## Exercise requirements
Please rescale the part of the data below that opens with the line containing "In Memory (302, 163)" and closes with the line containing "About Us (90, 163)". Rewrite each of those lines in full, keeping its wording, and multiply every coordinate in the answers by 2.5, rounding to a whole number with halves going up. Return only those lines.

## Supplied records
○ ○ ○ ○

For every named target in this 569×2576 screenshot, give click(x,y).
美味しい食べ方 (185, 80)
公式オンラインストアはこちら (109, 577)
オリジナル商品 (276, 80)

○ ○ ○ ○

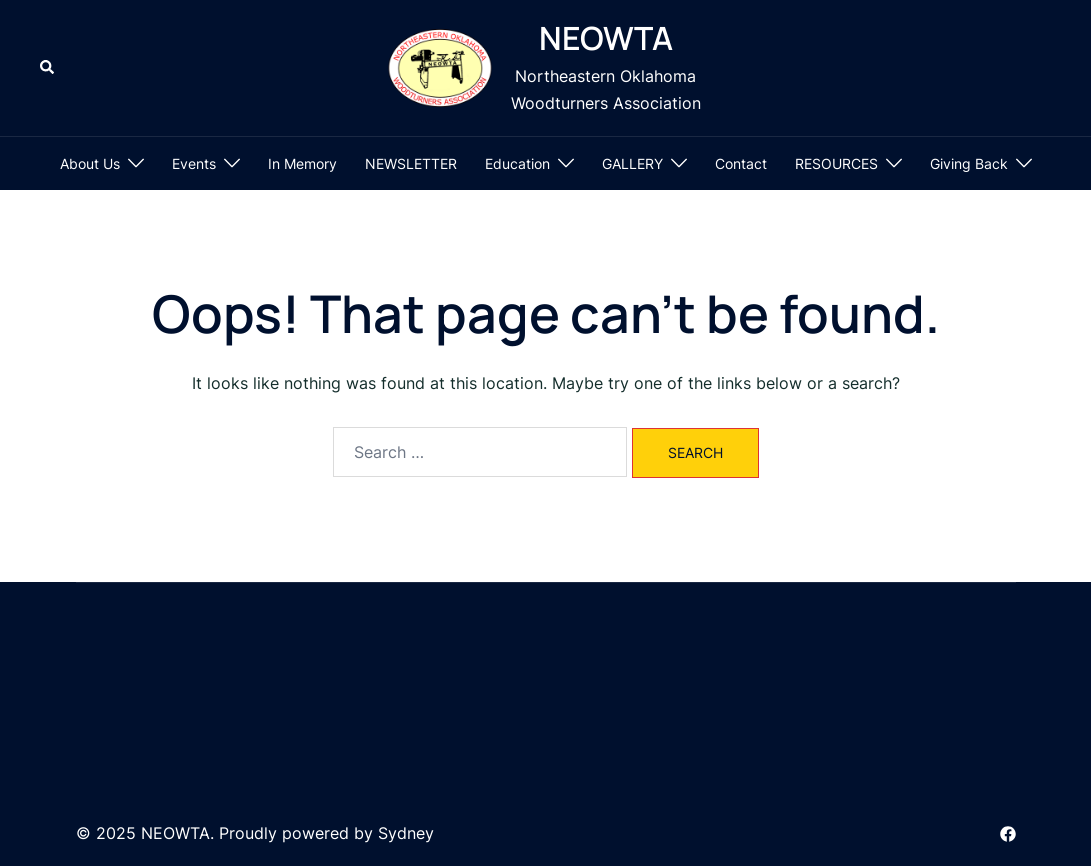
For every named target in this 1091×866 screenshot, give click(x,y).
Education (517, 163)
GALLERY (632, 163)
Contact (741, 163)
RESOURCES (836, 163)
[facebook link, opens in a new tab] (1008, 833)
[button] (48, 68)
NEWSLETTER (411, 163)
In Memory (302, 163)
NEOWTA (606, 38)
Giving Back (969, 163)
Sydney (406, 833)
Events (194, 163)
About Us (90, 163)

○ ○ ○ ○

## Response to the exercise
In Memory (755, 408)
NEOWTA (1515, 95)
Giving Back (2423, 408)
Sydney (1015, 2083)
Events (485, 408)
About Us (225, 408)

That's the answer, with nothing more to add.